··· Input for this task ···
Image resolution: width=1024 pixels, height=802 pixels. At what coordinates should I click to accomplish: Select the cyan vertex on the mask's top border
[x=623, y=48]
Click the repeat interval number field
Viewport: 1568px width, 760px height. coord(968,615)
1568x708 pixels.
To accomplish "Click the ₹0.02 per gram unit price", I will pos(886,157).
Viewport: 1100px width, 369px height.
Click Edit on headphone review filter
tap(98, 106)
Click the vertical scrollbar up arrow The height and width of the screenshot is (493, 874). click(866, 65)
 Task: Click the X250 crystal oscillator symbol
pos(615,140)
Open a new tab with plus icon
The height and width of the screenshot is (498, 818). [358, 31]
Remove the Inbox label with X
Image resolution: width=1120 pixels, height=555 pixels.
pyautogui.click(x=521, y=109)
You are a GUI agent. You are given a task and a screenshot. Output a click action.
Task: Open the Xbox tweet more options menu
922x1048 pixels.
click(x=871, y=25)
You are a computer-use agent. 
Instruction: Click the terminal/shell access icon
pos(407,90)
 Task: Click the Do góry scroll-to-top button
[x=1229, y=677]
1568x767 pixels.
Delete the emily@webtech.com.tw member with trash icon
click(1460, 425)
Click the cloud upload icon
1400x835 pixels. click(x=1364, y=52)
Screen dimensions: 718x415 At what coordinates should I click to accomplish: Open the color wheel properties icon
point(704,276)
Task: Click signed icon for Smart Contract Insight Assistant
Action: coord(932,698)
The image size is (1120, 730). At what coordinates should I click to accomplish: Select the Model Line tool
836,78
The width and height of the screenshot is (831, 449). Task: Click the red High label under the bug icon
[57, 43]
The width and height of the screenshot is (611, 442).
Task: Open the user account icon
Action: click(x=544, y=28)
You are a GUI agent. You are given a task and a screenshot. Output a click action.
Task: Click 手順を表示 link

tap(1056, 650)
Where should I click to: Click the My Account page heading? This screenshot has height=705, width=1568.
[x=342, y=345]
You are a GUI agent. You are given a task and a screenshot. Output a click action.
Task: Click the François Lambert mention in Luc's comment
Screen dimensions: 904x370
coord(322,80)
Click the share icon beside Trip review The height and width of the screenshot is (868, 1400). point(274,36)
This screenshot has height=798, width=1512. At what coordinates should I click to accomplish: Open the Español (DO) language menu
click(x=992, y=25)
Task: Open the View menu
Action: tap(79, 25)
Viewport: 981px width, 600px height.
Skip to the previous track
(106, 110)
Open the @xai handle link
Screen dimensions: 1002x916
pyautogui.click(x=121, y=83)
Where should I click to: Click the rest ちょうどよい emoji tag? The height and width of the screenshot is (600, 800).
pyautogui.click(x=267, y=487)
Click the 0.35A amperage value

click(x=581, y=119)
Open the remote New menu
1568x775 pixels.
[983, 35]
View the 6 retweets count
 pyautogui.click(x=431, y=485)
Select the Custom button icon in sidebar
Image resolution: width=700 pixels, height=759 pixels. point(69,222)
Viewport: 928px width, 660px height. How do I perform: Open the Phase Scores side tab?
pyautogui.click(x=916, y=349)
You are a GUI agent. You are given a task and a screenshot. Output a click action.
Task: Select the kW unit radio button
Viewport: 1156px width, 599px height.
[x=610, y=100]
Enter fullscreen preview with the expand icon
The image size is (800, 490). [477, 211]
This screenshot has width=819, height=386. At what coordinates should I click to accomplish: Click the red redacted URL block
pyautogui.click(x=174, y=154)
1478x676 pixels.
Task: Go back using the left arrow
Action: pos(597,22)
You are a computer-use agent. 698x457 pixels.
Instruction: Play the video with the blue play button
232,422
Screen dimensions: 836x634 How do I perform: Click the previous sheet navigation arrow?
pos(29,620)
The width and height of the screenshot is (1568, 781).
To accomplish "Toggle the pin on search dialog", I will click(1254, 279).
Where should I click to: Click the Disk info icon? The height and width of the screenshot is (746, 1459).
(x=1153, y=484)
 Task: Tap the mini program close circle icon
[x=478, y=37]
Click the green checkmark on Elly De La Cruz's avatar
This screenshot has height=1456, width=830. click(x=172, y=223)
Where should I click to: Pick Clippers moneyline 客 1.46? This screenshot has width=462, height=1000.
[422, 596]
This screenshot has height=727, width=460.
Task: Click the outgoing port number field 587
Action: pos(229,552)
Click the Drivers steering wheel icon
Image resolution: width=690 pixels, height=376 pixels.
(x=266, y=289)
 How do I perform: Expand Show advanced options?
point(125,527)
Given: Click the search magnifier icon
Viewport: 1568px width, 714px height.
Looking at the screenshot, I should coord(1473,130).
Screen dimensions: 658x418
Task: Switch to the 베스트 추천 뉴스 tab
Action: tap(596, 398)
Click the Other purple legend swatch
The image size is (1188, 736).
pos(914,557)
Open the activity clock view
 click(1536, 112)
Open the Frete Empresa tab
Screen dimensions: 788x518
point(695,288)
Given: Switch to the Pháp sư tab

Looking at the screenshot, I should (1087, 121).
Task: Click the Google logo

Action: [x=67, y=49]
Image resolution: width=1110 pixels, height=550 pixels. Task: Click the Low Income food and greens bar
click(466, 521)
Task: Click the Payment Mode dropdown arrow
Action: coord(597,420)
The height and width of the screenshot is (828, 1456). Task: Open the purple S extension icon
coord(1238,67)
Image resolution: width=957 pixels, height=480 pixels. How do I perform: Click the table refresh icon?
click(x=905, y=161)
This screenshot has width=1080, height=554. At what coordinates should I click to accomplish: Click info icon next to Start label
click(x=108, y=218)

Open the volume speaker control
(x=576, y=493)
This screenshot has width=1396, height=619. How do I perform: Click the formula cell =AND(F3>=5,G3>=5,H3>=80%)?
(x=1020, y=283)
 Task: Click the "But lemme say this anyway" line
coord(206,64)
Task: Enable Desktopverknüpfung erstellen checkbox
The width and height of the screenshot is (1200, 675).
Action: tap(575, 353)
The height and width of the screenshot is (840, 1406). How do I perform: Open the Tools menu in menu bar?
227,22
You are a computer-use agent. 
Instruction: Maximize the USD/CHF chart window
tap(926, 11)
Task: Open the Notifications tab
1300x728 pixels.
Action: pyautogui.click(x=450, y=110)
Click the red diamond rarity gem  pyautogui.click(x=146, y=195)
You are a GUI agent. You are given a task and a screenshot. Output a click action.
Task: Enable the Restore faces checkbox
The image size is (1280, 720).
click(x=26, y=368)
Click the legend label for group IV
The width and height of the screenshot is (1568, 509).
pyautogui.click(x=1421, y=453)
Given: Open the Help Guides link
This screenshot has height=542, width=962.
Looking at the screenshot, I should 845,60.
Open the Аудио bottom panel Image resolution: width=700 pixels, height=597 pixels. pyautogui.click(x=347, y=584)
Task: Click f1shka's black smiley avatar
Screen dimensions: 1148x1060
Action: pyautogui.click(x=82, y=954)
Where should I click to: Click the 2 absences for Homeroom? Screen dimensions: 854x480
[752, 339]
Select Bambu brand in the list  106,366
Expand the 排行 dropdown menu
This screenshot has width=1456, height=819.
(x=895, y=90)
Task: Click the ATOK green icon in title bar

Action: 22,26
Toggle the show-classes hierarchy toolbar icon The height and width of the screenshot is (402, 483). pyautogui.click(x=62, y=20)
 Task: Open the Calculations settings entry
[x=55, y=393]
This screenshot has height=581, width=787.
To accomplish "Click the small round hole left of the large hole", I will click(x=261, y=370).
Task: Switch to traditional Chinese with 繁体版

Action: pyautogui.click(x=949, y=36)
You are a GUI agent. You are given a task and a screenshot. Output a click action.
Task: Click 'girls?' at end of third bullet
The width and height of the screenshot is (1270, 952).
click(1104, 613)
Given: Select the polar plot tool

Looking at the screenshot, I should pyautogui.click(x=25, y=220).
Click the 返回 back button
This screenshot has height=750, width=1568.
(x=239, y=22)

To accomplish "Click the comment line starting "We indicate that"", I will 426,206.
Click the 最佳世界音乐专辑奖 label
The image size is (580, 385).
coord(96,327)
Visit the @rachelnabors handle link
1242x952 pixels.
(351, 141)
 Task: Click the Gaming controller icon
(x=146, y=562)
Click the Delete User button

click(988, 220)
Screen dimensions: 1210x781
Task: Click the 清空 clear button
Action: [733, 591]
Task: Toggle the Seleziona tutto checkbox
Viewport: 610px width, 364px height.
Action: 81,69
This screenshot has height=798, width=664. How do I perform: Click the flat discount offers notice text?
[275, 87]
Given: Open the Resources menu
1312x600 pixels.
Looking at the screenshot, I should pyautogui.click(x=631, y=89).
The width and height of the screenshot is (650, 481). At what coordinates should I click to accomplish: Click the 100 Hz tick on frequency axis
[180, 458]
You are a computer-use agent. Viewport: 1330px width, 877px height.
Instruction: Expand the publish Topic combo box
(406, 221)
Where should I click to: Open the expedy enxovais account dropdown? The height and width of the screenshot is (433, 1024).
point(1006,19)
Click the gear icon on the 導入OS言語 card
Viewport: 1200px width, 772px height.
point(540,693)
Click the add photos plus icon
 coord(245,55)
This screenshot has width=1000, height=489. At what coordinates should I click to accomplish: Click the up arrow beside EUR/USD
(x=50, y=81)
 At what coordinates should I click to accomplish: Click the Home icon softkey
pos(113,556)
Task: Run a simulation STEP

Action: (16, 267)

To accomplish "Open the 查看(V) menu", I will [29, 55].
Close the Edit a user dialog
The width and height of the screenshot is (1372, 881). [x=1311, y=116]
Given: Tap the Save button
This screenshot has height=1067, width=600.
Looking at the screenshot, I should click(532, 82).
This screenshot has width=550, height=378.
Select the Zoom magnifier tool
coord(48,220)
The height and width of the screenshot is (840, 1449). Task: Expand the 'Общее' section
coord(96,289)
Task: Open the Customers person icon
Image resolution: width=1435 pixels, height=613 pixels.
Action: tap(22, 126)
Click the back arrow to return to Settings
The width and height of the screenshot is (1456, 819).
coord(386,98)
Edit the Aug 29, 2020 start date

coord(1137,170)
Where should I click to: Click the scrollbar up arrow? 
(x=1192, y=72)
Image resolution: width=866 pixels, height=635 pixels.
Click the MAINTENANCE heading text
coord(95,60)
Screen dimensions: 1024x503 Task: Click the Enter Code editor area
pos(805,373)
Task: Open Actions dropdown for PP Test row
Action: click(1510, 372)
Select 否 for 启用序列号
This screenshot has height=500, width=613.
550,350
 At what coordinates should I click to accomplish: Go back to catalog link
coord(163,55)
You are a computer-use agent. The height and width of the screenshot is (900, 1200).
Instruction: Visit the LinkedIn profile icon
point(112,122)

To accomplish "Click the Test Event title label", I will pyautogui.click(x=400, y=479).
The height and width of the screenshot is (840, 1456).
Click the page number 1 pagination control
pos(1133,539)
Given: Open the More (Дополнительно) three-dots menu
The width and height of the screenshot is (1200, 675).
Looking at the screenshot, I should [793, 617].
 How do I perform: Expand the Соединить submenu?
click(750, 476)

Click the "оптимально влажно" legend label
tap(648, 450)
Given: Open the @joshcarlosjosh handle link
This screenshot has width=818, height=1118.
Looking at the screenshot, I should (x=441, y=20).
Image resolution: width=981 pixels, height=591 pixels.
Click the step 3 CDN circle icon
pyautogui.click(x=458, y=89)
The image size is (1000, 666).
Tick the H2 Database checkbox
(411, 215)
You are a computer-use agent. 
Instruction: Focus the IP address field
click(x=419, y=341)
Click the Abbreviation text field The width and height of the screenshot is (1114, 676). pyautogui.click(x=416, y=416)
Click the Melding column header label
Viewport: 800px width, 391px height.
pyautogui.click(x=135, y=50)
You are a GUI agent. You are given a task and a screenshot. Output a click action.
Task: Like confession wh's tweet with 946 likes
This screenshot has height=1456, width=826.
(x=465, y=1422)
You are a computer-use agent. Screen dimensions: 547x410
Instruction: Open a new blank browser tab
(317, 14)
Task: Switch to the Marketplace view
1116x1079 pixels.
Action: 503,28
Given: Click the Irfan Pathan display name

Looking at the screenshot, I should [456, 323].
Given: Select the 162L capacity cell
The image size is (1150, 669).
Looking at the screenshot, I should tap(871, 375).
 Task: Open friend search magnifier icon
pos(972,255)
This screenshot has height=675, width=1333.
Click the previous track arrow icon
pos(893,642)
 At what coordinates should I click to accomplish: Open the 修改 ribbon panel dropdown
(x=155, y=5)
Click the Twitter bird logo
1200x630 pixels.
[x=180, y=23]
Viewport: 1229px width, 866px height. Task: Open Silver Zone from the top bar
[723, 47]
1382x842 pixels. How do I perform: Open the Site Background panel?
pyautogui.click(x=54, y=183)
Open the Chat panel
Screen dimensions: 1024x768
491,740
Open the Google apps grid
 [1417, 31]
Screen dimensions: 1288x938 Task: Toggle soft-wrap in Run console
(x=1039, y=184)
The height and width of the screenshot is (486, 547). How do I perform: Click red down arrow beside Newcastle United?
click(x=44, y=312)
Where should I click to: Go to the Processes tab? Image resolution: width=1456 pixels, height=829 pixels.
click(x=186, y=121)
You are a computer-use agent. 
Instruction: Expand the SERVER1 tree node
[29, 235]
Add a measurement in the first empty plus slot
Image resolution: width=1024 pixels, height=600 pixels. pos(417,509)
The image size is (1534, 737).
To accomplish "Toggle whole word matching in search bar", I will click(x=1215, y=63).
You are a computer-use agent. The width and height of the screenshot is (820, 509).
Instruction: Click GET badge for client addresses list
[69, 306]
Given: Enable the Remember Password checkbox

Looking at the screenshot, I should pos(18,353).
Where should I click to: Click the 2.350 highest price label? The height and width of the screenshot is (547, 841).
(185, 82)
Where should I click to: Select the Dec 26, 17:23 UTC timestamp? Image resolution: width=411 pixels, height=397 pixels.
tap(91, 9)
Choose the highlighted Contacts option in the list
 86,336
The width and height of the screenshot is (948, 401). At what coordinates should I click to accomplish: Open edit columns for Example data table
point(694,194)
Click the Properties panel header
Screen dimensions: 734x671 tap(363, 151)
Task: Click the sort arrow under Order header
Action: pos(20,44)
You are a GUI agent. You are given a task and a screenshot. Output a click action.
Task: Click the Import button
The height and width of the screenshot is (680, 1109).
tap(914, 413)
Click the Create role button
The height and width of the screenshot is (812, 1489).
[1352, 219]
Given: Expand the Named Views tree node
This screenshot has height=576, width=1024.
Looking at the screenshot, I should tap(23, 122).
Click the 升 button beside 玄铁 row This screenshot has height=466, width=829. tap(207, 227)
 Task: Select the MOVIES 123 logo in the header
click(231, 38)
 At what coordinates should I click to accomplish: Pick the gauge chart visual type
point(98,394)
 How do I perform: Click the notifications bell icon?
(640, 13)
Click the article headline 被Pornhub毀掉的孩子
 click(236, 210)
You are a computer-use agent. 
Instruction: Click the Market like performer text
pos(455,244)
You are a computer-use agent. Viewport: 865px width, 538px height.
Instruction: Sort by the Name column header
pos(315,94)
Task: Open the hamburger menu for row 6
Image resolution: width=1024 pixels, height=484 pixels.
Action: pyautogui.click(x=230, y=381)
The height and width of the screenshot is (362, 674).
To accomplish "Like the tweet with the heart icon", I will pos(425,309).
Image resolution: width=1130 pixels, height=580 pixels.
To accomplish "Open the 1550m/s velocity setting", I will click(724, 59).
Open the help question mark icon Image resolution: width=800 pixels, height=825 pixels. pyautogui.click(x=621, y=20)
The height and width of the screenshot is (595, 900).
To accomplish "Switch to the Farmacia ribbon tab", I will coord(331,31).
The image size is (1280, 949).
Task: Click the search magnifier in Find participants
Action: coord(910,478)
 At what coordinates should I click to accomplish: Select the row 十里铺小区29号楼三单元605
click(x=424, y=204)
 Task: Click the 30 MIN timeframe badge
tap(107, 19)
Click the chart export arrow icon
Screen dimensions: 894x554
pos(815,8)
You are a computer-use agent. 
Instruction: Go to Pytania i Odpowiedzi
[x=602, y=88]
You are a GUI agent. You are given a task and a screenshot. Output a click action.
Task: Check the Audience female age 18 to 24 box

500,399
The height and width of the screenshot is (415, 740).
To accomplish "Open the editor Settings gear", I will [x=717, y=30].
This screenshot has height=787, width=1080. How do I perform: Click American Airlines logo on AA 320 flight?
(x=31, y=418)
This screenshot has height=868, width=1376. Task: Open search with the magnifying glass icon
···
→ **Description of the task**: Across the records, count the lines holding the string "gear". Give the number and stop.

→ **Task output**: 2